O agora papa emérito Bento XVI, ao anunciar que renunciaria ao cargo, no dia 11 de fevereiro de 2013, afirmou que não tinha mais forças para a tarefa. Em seu pontificado de oito anos teve de enfrentar o escândalo de padres acusados de pedofilia e o vazamento de documentos secretos no chamado VatiLeaks.

No Brasil, nunca o catolicismo viveu tamanha crise. A mesma pesquisa Datafolha de julho de 2013 indicou que apenas 57% dos brasileiros maiores de 16 anos se declaram católicos. Os números de uma pesquisa do pesquisa do Instituto Brasileiro de Geografia a Estatística (IBGE) já mostravam em 2010 o encolhimento do catolicismo no País. Em 1940, 95% dos brasileiros se declaravam católicos. Em 1991, eram 83%. Em 2010, esse número já havia baixado para 64,6%.

* * *

> _Tarefas a fazer_:
• A. No trecho sobre a crise do catolicismo, que porcentagem dos brasileiros se declarava católica em 1991?
• B. Siga escrevendo o trecho sobre a crise do catolicismo a partir da última frase dele.

* * *

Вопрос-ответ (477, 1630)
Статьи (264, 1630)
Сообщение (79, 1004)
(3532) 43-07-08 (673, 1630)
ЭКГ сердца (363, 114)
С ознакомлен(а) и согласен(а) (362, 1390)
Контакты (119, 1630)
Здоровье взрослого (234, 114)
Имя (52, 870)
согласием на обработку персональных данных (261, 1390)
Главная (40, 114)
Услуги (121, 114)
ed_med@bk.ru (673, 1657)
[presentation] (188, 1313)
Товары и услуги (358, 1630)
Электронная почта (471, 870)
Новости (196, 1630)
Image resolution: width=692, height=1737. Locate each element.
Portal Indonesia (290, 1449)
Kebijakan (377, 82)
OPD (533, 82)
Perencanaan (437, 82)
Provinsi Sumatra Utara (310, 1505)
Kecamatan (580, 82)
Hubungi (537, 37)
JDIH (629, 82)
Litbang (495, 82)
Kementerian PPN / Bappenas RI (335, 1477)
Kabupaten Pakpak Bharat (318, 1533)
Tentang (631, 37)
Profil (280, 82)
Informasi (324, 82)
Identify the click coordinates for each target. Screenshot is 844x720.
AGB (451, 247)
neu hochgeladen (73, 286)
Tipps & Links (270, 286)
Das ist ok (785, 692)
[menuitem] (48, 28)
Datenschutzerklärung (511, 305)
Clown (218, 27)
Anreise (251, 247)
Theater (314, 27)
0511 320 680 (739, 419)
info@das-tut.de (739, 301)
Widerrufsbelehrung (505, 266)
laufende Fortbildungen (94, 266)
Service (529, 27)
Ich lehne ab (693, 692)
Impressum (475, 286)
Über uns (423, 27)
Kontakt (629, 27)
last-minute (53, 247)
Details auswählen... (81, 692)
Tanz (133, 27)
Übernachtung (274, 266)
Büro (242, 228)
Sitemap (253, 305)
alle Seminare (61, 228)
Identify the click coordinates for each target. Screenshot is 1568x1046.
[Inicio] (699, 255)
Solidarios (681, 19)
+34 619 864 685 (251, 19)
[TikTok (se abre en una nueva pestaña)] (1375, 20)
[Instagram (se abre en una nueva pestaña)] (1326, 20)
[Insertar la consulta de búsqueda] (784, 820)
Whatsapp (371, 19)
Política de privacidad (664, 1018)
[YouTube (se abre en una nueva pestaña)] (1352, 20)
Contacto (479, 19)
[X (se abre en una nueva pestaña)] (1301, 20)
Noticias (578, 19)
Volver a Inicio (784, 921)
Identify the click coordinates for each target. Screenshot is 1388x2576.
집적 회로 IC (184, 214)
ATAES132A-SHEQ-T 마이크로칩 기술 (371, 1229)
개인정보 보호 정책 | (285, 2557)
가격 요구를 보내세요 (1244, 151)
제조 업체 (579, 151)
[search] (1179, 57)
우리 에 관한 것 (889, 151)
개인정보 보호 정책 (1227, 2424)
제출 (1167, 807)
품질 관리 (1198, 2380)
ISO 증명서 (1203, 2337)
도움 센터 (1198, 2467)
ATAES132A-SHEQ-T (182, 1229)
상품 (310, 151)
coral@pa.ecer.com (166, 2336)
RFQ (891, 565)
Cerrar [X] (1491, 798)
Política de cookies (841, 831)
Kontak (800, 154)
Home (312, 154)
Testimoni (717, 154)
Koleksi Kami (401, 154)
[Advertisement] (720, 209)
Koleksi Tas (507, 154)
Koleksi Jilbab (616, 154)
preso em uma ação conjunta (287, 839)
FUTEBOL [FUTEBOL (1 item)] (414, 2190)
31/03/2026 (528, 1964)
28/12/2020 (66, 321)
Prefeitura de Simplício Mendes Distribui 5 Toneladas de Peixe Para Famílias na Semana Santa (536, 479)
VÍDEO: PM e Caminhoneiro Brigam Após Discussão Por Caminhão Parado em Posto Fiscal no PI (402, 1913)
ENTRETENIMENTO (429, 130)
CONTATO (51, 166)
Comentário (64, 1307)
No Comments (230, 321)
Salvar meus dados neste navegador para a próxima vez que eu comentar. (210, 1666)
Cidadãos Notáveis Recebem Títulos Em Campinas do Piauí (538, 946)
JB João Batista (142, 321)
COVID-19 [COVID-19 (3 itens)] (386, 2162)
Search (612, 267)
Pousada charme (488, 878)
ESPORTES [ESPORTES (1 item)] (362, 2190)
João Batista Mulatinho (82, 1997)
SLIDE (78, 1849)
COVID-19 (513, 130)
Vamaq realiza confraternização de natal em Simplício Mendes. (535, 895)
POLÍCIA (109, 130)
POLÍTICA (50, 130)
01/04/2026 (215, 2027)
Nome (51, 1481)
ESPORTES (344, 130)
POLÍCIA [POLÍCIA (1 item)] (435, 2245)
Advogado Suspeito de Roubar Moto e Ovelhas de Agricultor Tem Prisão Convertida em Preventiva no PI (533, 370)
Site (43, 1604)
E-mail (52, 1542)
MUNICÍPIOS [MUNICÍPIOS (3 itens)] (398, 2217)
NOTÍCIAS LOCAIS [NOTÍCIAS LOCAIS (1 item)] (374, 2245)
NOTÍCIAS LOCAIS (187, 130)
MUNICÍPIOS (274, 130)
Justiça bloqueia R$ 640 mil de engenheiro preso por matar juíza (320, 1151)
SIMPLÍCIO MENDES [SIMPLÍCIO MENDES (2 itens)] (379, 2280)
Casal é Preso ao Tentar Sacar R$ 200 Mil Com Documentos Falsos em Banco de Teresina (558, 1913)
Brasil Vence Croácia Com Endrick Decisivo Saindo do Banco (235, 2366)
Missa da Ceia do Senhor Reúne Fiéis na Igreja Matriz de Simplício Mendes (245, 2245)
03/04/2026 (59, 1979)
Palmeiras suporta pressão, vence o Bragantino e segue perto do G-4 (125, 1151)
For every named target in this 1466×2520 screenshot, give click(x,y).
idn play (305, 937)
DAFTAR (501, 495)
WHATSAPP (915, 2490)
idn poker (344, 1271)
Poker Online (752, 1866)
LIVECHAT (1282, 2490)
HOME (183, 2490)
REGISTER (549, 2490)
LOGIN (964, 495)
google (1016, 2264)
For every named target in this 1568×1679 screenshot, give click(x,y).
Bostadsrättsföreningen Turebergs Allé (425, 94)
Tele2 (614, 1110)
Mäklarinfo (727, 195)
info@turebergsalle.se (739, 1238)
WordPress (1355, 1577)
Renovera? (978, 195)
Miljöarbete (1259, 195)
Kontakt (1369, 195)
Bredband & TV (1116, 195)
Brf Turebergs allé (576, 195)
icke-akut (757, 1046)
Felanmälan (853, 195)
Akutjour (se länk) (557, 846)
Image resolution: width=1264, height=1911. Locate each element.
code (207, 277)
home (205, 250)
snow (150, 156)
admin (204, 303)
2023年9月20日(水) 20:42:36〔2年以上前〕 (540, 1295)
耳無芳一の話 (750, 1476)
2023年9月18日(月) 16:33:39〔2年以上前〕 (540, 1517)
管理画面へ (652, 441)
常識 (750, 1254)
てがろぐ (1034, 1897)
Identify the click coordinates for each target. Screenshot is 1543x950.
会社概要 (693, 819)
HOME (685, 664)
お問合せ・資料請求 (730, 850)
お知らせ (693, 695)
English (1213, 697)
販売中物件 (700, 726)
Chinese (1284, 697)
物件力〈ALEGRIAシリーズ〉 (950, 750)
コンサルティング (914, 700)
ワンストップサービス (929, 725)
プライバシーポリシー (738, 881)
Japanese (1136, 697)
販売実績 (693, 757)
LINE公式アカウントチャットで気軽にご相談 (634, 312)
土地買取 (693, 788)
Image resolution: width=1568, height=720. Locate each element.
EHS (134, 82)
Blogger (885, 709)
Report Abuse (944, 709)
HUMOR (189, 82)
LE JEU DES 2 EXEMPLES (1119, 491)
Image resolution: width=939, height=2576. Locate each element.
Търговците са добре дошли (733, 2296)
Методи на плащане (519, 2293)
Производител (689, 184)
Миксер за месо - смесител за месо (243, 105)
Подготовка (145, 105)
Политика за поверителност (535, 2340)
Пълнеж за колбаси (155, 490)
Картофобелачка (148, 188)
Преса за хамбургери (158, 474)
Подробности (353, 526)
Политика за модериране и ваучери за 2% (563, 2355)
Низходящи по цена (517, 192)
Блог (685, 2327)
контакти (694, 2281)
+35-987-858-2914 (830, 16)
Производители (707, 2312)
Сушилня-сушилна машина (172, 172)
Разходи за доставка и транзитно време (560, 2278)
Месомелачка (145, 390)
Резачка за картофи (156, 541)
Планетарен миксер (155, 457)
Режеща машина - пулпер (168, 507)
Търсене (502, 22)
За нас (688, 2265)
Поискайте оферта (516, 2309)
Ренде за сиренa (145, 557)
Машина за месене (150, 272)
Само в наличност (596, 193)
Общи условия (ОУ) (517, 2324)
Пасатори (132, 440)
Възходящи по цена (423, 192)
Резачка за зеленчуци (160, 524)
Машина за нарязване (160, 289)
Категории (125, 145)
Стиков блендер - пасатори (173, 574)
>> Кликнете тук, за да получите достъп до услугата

* * *

> _Respostas do exercício_:
• A. 83%.

• B.
"A perda de fiéis não nos deixa indiferentes, mas é preciso dizer que isso acontece também em outras religiões tradicionais e até em grupos mais recentes", argumenta o cardeal de São Paulo. "Por outro lado, em várias partes do mundo, a Igreja católica está em crescimento; no Brasil houve um aumento significativo de seminaristas e de padres nas últimas décadas. O fenômeno sócio-religioso da 'migração religiosa' é complexo e está marcado pela cultura do nosso tempo. A atuação do papa Francisco e dos católicos, animados por ele, poderá ter uma incidência positiva em relação à adesão de pessoas a Deus. Esperamos que isso ocorra", pondera d. Odilo.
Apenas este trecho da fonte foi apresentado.